Вторая разновидность «недовольных» собянинским паблик-трэшем исходит из более продуктивного сентимента. Это чувство горожанина, члена городской общины, которому небезразлично то, что делают с местом его обитания. Здесь и только здесь возмущение по поводу навострившихся яиц может обрести политическое значение. Политики в нынешней России нет, она тщательно вытоптана, а ее институты либо безнадежно и намеренно скомпрометированы, либо попросту демонтированы. Политическое может вырасти вновь, но именно «вырасти», как grassroots politics. Надежд на это явно больше, чем на «социальное возмущения», на «протесты трудящихся из-за ухудшения их экономического положения». Это отдельная тема – то, как «экономическое» стало столь же безразличным значительной части населения, как и «эстетическое». Но вот «локальное», чувство принадлежности к местному сообществу – дело другое. Солидарность и взаимный интерес людей, которые живут рядом в одном районе, – чуть ли не последняя оставшаяся в России возможность построения горизонтальных социальных связей, а значит, складывания общества с его мнением, конфликтом интересов, жизнью. В этом смысле жалкие собянинские декораторы работают на будущее.

Но есть ли возможность хоть как-то эстетически относиться ко всему этому – к металлическим заусеницам на Пушкинской, к статьям в газете, чья редакция находится ровно над этими заусеницами (и я со злорадством представляю себе, как эти бедолаги выглядывают из окна, некоторые даже кривятся, но что тут поделать? Ничего не попишешь, ты этого хотел, Жорж Данден! И они возвращаются на свои рабочие места восхищаться тем, как все прекрасно), к суровым песням про Родину в исполнении спившихся лабухов, наконец, к убранству кремлевских кабинетов, которое предвосхитил Набоков («Ее долго вели мраморными коридорами, без конца перед ней отпирая и за ней запирая опять очередь дверей, пока она не очутилась в белой, беспощадно-освещенной зале, вся обстановка которой состояла из двух золоченых стульев»)? Думаю, да. Эстетика требует историзма, так называемое «чувство прекрасного» ограничено временными и культурными рамками. Именно в такие рамки и следует поместить вышеназванное – как и почти все остальные российские эстетические феномены последних 16 лет.
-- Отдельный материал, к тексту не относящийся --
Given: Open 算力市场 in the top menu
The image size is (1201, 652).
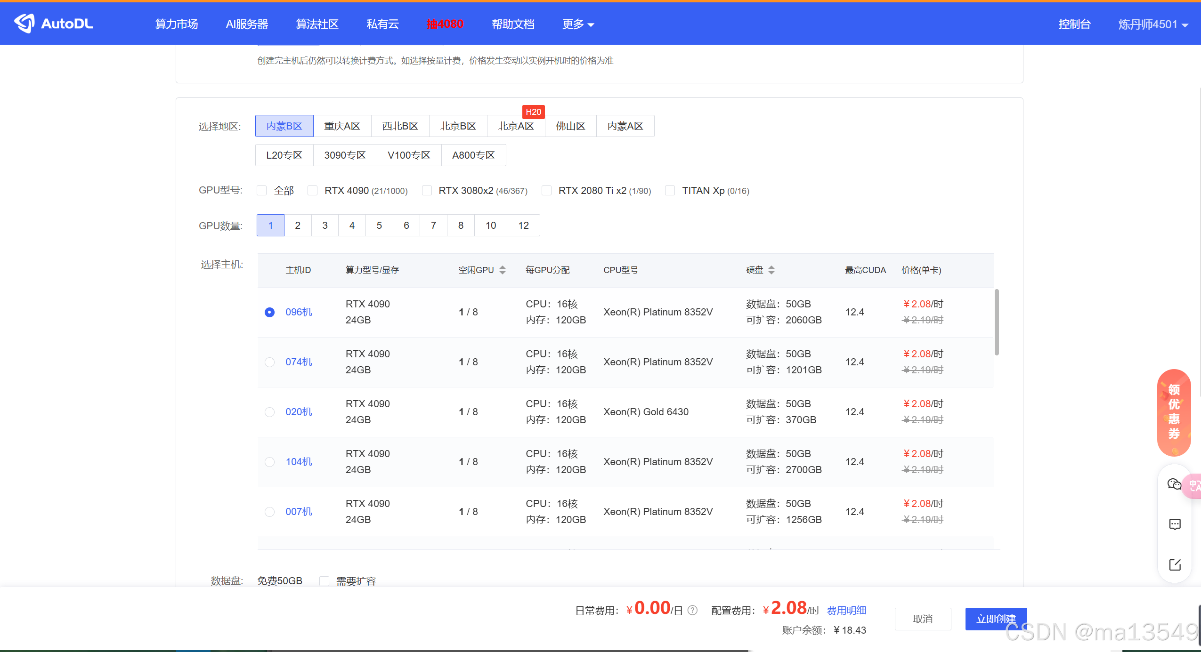Looking at the screenshot, I should click(177, 24).
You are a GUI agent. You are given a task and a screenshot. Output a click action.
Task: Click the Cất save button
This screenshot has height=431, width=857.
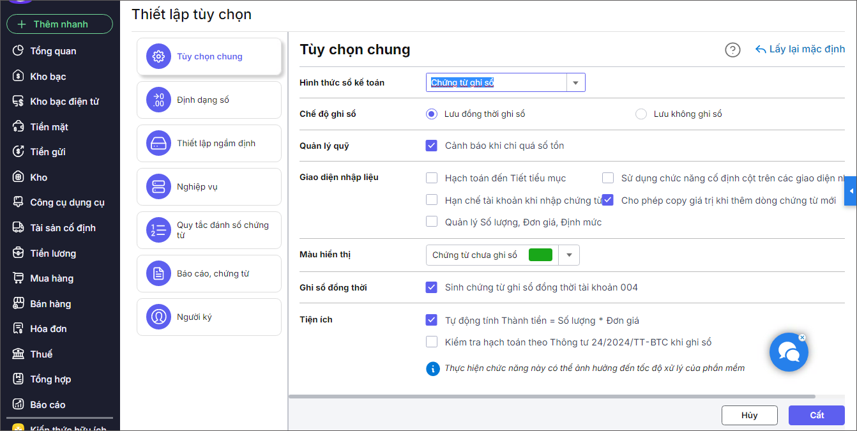coord(817,415)
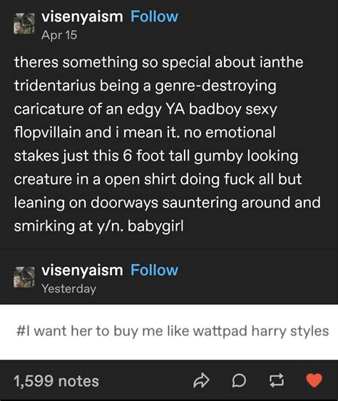
Task: Click the line mentioning edgy YA badboy
Action: click(x=145, y=109)
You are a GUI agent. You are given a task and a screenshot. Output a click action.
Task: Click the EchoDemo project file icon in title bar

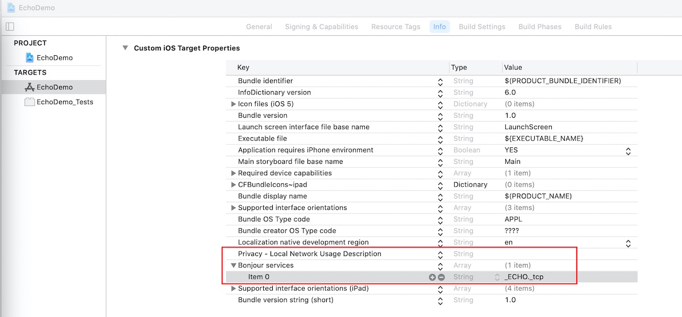(11, 8)
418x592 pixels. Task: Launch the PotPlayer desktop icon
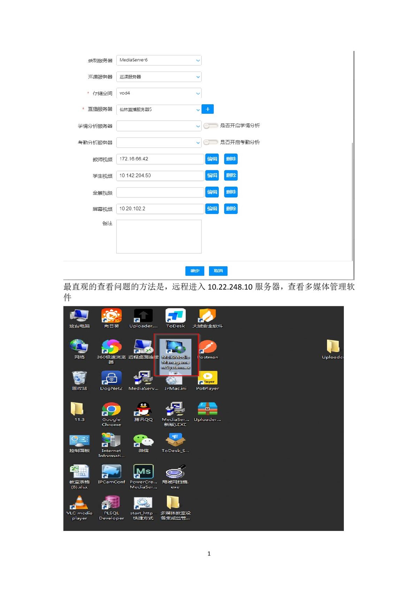coord(208,379)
А внизу рамочки, согласно музейным правилам, повесить табличку «История времен Путина. Эстетические объекты».

 

Веселая рабочая Пасха

На праздники приятно поговорить о праздниках, особенно если они перестали быть рутинным событием. История может сыграть здесь роль – если пользоваться терминологией русских формалистов – «литературного приема», который позволит увидеть некоторые вещи как бы заново, с дистанции, то есть совершить то, что Виктор Шкловский называл «остранением». Выведенный из рутины, лишенный автоматизма праздник позволяет кое-что понять об обществе, которое его отмечает, – и о том, как это общество думает.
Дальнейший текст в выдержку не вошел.